Jika digunakan perfektif Hak Asasi Manusia (HAM), Israel memang salah besar dan mereka sudah melanggar HAM dengan membuat orang yang tak bersalah dan anak-anak menjadi korban, tetapi harus dicatat juga Hamas pun melakukan hal yang sama, yakni mereka juga sudah melanggar HAM yang menyebabkan orang lain meninggal.
Cara Pandang Kemanusian
Oleh sebab itu cara pandang kemanusian adalah cara pandang yang lebih proforsional dan lebih adil.
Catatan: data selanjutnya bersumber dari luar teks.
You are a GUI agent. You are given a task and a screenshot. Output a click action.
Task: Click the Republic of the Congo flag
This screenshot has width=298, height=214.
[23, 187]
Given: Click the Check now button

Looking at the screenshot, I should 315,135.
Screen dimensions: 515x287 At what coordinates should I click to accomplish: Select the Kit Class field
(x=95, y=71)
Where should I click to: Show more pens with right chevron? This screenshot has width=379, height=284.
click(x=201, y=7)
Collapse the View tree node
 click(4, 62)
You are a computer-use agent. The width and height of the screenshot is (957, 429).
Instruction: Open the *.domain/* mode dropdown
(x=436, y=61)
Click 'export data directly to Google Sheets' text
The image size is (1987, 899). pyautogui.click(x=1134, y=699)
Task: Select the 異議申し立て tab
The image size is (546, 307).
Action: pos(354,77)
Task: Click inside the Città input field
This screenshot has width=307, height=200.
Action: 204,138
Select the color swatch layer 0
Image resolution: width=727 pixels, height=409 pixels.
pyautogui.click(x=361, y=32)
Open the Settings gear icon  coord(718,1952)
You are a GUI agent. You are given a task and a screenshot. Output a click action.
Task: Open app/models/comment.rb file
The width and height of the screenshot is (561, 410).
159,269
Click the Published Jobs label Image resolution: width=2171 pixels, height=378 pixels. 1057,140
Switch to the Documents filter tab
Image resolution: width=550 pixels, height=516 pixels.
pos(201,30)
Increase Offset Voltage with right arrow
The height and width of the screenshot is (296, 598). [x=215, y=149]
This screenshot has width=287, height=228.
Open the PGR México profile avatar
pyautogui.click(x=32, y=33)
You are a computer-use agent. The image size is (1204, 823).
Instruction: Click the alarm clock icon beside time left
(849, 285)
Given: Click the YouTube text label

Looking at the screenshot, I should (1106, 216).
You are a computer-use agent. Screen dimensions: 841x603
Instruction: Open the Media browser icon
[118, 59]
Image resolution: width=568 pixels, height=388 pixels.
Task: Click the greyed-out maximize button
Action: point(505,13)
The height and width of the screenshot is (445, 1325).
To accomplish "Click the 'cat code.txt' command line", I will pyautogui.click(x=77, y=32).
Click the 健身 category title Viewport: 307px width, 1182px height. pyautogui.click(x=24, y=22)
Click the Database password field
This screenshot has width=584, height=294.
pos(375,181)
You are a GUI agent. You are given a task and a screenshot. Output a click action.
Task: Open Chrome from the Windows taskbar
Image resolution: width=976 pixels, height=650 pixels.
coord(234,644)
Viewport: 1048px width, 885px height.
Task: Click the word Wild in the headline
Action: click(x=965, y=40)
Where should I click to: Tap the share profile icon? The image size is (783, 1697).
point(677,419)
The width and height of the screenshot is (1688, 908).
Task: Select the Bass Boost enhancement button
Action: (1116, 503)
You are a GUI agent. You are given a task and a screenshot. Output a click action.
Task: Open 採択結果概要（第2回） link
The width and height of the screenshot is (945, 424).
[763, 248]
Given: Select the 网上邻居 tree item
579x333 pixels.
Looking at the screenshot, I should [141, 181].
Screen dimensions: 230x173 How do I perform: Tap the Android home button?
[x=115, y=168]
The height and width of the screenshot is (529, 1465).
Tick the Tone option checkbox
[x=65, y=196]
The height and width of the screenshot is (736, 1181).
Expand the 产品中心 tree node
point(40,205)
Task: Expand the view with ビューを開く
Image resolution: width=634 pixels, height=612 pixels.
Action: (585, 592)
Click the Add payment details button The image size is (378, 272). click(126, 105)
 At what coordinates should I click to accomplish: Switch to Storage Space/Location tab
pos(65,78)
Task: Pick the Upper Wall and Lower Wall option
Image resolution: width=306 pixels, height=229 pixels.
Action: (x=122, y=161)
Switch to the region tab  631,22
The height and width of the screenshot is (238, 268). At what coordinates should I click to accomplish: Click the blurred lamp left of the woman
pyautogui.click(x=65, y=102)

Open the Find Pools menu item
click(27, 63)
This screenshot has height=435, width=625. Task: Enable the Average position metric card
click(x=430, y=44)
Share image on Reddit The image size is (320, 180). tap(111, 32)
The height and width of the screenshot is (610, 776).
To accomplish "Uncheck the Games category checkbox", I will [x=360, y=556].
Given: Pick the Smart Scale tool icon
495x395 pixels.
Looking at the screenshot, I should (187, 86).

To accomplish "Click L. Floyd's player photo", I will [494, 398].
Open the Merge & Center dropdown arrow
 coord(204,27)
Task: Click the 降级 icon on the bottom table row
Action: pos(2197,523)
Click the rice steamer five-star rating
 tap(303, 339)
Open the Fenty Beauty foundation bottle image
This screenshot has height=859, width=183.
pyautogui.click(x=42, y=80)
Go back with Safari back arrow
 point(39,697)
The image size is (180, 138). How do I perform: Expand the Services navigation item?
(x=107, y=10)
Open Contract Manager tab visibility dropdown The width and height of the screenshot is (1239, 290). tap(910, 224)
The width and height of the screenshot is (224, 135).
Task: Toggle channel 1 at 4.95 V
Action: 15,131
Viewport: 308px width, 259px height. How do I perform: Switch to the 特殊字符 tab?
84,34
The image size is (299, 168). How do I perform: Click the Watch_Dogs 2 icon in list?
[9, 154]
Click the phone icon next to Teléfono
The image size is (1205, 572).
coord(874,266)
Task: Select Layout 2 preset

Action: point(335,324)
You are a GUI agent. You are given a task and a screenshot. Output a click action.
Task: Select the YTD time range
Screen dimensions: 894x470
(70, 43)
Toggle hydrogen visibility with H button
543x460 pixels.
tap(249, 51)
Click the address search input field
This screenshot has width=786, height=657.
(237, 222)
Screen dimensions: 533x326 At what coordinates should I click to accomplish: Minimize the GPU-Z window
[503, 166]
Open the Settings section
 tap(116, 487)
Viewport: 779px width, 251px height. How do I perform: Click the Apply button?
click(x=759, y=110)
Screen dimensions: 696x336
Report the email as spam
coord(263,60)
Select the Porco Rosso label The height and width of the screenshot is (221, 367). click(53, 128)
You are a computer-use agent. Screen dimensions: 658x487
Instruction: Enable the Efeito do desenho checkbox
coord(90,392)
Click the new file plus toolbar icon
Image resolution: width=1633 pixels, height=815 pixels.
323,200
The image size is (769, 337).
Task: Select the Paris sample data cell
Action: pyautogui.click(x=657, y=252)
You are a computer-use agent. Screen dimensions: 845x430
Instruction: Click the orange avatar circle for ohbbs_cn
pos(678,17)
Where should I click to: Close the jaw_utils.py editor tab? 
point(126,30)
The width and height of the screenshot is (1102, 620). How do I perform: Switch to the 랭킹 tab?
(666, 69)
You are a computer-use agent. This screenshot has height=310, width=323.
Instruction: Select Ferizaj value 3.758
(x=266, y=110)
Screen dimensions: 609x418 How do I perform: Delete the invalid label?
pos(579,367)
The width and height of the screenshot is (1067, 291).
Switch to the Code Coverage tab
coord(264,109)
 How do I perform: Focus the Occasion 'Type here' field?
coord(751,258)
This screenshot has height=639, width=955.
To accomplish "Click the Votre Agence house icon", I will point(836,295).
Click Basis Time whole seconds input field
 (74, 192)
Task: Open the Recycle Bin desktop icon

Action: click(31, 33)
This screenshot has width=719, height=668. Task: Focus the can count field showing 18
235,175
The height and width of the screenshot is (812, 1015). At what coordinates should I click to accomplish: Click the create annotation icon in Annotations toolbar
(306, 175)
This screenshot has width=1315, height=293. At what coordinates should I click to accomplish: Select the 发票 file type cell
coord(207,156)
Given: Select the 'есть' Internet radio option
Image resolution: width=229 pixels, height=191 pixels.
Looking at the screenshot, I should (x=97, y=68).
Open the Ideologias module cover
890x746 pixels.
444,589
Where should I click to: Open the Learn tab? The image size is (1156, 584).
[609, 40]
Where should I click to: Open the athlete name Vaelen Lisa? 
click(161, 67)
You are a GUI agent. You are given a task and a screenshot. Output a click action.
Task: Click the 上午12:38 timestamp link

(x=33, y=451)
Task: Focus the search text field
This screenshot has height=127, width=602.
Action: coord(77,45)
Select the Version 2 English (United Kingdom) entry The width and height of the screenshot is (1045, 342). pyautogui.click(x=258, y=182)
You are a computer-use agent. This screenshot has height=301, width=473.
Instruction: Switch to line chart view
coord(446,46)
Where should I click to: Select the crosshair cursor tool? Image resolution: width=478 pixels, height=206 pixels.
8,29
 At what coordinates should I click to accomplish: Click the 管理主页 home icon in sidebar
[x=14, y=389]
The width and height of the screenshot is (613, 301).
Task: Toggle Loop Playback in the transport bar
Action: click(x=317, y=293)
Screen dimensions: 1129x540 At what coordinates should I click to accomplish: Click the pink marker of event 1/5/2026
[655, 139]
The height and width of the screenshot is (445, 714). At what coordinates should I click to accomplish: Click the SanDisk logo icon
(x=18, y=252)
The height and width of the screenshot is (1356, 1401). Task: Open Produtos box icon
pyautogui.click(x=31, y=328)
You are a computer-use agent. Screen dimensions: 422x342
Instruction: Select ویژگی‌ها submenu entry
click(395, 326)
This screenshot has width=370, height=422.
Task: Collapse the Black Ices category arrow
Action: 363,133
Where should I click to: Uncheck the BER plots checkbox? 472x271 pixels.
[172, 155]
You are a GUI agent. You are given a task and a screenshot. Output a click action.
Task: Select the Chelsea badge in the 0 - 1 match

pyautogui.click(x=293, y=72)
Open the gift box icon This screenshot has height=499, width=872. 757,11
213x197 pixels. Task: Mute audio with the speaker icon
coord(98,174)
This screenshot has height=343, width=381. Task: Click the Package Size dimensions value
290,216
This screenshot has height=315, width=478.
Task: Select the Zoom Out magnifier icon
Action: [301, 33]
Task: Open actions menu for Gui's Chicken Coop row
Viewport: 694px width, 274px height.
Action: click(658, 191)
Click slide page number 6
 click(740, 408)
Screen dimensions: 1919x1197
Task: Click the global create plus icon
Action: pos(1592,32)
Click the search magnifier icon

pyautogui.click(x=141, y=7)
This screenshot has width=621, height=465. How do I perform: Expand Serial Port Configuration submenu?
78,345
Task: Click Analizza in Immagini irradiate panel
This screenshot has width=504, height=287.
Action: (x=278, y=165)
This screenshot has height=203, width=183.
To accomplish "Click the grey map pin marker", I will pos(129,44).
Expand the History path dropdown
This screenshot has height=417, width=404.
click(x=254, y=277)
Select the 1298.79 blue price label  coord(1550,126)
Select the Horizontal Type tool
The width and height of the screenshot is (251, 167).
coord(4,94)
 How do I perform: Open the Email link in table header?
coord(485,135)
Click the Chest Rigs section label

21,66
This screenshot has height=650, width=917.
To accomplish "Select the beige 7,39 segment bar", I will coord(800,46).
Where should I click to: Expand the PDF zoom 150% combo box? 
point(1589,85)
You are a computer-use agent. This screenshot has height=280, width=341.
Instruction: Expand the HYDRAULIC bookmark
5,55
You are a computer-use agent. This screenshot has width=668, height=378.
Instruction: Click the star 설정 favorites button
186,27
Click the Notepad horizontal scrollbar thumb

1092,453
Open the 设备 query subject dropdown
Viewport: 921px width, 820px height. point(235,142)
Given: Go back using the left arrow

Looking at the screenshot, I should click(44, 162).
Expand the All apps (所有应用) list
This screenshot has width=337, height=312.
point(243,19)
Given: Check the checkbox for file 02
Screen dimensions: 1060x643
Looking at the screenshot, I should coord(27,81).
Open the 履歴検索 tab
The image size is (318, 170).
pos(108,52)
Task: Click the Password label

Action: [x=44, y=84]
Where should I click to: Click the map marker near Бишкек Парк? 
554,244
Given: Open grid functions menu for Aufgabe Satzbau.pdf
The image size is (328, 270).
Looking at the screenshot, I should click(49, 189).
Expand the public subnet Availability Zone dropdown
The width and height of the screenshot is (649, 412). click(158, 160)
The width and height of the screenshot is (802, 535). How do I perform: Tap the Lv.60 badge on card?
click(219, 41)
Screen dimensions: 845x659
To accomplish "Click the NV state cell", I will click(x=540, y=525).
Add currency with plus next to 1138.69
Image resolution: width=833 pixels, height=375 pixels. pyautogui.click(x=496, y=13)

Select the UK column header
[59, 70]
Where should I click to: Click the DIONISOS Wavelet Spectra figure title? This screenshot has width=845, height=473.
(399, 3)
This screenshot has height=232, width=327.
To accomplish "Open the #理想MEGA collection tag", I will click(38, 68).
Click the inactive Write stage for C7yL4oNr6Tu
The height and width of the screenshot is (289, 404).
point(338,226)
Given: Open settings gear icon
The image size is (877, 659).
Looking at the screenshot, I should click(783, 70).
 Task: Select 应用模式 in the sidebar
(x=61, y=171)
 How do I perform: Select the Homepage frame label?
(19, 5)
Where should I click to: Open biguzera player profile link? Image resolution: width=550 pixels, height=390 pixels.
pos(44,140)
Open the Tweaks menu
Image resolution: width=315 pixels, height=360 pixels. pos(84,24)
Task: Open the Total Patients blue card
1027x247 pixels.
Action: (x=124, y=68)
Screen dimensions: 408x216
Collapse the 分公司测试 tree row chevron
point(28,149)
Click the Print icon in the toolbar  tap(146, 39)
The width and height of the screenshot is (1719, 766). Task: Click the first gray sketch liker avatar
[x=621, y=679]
Siapa pun yang melanggar kemanusian –baik itu sama agamanya dengan kita atau tidak –maka ia layak dihukum.
Mencedarai kemanusiaan, melanggar hak-hak dasar yang ada pada manusia, membunuh pihak yang tidak bersalah, siapa pun itu maka layak dikutuk dan dihukum.
Bukan berarti karena dia sama agamanya dengan kita lantas dibela mati-matian meskipun sebenarnya mereka melakukan hal sama dengan pihak yang yang kita kutuk. Kutuklah kebejatan, keserakahan, dan kebengisan itu atas dasar kemamusian, bukan atas dasar agama atau ideologi politik kelompok.
Cara pandang kemanusian adalah cara pendang yang lebih bijak. Sebab, kita memperlakukan manusia sama dan setara. Tidak membeda-bedakan apalagi memuji satu pihak sembari mencela pihak lain.
Cara pandang dan narasi sektarian harus kita tinggalkan. Cara pandang ala pengusng khilafah harus ditinggalkan. Itu adalah cara pandang dan narasi sektarian, yang hanya mau melihat masalah dengan kacamata kelompoknya saja.
Khilafah Islamiyah –seperti yang digembor-gemborkan para pengusungnya –hanya mimpin di siang bolong, hanya manis di mulut saja. Pendekatan reduksionis-emosional dalam melihat permasalahan harus ditinggalkan. Kita saatnya kita tampilkan cara pandang universal-rasional dalam melihat suatu masalah.